■ Task brief
Copy word for word the lines from the start of the records through the line that contains "Nauka (39, 2018)", both included.

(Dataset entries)

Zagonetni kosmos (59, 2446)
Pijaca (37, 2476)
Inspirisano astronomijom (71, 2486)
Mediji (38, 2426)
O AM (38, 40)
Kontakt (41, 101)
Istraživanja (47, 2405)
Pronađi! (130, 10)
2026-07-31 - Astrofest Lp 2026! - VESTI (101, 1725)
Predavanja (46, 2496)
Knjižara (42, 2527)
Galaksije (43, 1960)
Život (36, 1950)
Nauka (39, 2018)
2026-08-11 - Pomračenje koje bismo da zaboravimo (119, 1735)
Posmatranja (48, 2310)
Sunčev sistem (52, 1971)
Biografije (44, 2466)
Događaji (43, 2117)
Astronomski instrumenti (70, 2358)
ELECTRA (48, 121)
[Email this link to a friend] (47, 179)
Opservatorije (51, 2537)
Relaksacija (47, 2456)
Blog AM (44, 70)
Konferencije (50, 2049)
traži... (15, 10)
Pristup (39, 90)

■ Expected answer
Zagonetni kosmos (59, 2446)
Pijaca (37, 2476)
Inspirisano astronomijom (71, 2486)
Mediji (38, 2426)
O AM (38, 40)
Kontakt (41, 101)
Istraživanja (47, 2405)
Pronađi! (130, 10)
2026-07-31 - Astrofest Lp 2026! - VESTI (101, 1725)
Predavanja (46, 2496)
Knjižara (42, 2527)
Galaksije (43, 1960)
Život (36, 1950)
Nauka (39, 2018)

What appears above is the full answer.